[Records from a data source]
────────
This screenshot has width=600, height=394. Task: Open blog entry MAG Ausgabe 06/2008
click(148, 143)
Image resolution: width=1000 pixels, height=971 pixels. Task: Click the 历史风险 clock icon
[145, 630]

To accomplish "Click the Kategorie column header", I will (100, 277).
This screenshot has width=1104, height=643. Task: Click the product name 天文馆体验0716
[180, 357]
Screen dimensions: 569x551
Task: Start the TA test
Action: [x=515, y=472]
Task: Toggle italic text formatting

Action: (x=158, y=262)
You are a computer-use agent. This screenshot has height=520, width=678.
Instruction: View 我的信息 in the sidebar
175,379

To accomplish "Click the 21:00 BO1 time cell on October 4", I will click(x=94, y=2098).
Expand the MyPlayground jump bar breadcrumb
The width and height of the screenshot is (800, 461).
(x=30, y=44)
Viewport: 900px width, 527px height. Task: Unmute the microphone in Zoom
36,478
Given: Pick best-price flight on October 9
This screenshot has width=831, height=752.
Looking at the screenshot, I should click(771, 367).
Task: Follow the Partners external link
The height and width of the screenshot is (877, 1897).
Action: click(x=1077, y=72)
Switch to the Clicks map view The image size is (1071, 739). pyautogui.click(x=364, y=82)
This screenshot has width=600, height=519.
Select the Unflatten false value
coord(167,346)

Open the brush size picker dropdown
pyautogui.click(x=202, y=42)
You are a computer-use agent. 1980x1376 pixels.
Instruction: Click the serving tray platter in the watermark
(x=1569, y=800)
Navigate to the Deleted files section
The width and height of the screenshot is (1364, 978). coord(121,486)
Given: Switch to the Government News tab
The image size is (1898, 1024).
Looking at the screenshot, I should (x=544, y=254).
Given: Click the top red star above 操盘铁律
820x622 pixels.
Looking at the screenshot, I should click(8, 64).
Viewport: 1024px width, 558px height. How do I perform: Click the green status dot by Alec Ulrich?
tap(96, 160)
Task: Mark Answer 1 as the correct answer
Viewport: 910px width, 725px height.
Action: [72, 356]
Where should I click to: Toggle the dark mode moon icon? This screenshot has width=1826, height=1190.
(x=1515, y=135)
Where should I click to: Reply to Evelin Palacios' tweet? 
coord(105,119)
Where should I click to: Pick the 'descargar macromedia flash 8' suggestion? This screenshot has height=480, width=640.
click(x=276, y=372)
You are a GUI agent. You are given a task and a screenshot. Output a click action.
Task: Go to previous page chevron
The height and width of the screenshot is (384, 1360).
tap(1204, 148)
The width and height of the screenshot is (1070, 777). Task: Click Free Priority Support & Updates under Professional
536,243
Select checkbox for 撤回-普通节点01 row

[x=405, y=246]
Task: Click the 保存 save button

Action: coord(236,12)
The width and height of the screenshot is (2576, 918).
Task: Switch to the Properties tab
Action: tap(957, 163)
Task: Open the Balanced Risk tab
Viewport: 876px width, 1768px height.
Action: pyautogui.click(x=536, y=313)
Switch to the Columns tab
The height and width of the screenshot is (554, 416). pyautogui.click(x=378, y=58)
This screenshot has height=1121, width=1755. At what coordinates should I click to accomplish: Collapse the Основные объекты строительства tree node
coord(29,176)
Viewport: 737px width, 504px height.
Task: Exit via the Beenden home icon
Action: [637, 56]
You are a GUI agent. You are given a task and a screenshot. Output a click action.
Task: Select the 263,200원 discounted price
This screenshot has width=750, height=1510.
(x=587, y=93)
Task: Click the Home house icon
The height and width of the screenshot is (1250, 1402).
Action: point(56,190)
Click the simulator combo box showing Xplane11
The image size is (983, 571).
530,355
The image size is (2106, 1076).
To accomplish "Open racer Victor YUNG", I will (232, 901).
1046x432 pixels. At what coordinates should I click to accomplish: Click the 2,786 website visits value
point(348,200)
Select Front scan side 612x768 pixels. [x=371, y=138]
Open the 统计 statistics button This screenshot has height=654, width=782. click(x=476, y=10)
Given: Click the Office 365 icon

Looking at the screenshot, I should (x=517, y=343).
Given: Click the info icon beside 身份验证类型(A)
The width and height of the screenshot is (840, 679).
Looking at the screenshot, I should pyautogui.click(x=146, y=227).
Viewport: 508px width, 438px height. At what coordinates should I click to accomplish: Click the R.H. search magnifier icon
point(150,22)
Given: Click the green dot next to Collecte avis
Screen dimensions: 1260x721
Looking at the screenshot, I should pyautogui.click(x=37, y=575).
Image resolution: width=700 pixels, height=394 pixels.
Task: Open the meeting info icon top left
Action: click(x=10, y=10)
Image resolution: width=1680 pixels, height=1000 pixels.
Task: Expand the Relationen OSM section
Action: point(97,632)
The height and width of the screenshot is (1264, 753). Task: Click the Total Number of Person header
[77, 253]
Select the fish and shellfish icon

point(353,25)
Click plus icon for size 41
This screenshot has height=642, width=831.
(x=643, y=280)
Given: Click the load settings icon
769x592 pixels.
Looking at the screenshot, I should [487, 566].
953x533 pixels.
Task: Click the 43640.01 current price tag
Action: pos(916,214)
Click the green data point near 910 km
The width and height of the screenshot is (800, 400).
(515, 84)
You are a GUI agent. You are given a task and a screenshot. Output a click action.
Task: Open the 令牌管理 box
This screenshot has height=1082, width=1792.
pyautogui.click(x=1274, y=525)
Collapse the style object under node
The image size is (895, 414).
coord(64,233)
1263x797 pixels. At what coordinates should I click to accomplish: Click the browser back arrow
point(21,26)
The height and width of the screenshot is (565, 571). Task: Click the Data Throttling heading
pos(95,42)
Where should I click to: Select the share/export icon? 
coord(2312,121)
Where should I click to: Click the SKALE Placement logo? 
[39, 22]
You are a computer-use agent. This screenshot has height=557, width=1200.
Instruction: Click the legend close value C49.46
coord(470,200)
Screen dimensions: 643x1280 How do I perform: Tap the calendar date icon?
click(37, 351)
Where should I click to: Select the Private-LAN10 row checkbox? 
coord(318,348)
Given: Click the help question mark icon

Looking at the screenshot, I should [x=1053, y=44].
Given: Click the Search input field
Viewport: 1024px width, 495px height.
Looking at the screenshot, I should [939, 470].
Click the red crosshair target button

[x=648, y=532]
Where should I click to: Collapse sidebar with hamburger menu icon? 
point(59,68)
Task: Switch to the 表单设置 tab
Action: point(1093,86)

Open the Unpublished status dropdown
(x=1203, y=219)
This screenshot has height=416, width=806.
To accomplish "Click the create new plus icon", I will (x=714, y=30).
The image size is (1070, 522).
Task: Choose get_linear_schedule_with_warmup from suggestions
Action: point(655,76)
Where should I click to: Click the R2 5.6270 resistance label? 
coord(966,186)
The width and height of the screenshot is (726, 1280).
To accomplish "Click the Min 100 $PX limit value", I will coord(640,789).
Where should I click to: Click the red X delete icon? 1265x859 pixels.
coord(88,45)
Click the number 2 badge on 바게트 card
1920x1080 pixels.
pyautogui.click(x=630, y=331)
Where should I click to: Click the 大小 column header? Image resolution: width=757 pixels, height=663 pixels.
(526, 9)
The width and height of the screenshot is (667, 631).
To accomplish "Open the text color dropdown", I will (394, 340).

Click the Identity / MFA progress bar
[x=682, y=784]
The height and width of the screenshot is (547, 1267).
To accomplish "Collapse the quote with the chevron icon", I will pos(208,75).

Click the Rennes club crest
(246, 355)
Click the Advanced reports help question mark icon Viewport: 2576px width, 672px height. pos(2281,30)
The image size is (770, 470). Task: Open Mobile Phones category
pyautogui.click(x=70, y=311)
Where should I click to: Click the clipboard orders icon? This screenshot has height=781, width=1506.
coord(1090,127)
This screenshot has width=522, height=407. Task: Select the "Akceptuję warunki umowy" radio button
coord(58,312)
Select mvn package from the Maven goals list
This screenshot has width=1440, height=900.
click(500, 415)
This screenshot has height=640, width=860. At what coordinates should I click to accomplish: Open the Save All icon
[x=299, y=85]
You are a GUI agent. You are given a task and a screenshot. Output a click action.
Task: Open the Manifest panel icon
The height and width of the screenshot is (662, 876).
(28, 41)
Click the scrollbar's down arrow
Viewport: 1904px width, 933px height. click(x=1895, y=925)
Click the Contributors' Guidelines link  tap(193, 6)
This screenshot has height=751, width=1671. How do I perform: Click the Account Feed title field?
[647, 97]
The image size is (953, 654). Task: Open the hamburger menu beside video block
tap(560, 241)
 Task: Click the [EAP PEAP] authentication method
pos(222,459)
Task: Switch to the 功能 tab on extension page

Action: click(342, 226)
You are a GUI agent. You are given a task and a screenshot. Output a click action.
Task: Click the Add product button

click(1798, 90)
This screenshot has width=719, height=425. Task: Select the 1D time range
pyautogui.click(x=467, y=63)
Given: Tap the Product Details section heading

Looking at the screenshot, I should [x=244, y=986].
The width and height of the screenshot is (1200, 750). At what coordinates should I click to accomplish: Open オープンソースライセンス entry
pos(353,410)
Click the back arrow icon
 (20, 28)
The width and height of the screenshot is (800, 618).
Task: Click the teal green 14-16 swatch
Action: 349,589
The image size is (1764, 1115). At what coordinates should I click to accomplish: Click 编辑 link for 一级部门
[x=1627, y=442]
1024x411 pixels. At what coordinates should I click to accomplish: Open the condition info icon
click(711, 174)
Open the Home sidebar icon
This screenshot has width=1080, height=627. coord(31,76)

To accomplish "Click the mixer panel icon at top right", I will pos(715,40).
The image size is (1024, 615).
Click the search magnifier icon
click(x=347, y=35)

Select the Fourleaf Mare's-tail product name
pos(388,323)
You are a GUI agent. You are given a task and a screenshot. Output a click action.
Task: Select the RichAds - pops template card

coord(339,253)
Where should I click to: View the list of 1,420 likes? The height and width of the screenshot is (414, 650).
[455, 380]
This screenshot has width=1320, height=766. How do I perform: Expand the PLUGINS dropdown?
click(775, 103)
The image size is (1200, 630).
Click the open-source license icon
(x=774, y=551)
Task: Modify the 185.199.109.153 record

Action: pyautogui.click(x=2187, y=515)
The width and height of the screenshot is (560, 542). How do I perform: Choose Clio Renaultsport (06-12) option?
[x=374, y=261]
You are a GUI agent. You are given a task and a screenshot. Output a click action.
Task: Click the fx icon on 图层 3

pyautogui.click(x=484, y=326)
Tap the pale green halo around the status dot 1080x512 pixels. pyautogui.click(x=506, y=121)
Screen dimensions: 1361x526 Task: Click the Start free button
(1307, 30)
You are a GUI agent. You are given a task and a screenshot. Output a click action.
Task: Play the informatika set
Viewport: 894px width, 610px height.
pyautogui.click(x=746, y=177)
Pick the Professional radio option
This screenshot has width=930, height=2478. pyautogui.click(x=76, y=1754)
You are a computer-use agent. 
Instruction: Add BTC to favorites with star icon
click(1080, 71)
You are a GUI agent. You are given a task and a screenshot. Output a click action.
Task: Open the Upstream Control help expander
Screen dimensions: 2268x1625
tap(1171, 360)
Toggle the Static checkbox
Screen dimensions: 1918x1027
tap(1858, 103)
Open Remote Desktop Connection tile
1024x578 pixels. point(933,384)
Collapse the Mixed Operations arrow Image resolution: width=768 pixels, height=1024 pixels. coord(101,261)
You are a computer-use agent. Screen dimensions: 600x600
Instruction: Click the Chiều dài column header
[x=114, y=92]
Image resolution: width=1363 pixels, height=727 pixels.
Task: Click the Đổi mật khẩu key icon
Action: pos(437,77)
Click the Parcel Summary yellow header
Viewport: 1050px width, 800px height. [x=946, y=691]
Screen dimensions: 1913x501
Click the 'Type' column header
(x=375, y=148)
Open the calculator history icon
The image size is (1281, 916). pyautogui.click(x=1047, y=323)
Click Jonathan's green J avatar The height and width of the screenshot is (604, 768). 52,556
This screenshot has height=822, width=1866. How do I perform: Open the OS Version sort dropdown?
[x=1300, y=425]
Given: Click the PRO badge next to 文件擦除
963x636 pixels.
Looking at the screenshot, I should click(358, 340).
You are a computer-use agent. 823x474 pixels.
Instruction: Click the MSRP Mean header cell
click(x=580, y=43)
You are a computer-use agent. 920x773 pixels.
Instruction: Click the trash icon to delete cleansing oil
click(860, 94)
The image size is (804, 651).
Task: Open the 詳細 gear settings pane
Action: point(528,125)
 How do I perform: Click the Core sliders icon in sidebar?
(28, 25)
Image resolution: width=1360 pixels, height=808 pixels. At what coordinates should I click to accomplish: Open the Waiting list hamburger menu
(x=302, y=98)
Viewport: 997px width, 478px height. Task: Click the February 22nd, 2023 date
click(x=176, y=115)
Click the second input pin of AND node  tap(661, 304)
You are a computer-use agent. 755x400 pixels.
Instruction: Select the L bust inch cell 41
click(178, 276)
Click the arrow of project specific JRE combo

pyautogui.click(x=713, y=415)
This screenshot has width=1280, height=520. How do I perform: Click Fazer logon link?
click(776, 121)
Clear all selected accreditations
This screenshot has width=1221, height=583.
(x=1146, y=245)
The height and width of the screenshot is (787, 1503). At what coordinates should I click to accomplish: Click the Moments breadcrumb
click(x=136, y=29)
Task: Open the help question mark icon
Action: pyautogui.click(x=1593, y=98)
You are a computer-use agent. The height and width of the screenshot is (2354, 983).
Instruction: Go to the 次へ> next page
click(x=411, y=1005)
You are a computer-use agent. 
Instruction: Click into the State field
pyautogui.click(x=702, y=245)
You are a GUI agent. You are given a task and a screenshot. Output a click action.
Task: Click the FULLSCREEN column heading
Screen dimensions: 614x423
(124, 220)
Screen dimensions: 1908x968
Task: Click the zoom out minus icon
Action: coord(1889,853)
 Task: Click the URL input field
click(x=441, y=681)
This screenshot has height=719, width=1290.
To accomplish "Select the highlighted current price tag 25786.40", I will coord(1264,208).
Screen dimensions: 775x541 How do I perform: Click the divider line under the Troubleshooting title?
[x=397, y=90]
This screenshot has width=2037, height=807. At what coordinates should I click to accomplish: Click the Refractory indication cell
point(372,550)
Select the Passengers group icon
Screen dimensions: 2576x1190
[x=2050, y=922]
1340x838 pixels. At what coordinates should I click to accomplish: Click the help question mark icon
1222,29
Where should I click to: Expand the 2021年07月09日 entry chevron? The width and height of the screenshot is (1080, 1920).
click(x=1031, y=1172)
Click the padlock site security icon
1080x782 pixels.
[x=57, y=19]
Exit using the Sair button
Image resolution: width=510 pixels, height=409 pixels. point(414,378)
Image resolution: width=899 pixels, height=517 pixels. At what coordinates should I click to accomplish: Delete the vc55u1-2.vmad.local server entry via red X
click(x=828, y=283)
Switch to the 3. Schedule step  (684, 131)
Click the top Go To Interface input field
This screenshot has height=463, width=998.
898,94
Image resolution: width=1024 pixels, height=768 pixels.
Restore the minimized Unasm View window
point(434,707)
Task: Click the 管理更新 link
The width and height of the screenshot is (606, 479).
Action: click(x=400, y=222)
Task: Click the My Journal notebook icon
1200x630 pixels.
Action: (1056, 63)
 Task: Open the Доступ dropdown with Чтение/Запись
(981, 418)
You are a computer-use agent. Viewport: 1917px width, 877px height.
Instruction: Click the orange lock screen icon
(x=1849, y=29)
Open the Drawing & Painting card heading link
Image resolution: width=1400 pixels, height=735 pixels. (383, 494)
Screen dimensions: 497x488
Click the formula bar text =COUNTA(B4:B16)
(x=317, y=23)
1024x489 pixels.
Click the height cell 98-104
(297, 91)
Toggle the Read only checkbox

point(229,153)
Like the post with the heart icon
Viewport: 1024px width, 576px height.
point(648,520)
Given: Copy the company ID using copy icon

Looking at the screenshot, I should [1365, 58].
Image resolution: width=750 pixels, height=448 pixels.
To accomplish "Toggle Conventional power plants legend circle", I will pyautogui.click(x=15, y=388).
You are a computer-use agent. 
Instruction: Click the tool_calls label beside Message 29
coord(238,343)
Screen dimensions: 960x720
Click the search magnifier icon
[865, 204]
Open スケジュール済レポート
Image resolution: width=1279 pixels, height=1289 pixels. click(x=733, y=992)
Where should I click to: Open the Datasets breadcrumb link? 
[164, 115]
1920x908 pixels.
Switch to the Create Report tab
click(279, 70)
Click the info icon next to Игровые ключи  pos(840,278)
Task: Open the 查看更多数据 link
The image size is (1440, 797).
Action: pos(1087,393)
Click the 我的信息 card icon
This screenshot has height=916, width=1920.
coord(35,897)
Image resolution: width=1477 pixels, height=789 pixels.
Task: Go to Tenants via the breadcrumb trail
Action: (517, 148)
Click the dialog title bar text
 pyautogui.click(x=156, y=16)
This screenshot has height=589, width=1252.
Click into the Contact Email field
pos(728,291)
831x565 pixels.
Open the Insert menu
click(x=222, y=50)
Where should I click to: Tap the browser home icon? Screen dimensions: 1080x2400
────────
#### EXERCISE DIRECTIONS
Copy out only the lines above from the one with "Click the Parcel Summary yellow header" to the one with "You are a computer-use agent. 755x400 pixels.", inclusive, exactly as they stand.

#### WRITTEN ANSWER
Click the Parcel Summary yellow header
Viewport: 1050px width, 800px height. [x=946, y=691]
Screen dimensions: 1913x501
Click the 'Type' column header
(x=375, y=148)
Open the calculator history icon
The image size is (1281, 916). pyautogui.click(x=1047, y=323)
Click Jonathan's green J avatar The height and width of the screenshot is (604, 768). 52,556
This screenshot has height=822, width=1866. How do I perform: Open the OS Version sort dropdown?
[x=1300, y=425]
Given: Click the PRO badge next to 文件擦除
963x636 pixels.
Looking at the screenshot, I should click(358, 340).
You are a computer-use agent. 823x474 pixels.
Instruction: Click the MSRP Mean header cell
click(x=580, y=43)
You are a computer-use agent. 920x773 pixels.
Instruction: Click the trash icon to delete cleansing oil
click(860, 94)
The image size is (804, 651).
Task: Open the 詳細 gear settings pane
Action: point(528,125)
 How do I perform: Click the Core sliders icon in sidebar?
(28, 25)
Image resolution: width=1360 pixels, height=808 pixels. At what coordinates should I click to accomplish: Open the Waiting list hamburger menu
(x=302, y=98)
Viewport: 997px width, 478px height. Task: Click the February 22nd, 2023 date
click(x=176, y=115)
Click the second input pin of AND node  tap(661, 304)
You are a computer-use agent. 755x400 pixels.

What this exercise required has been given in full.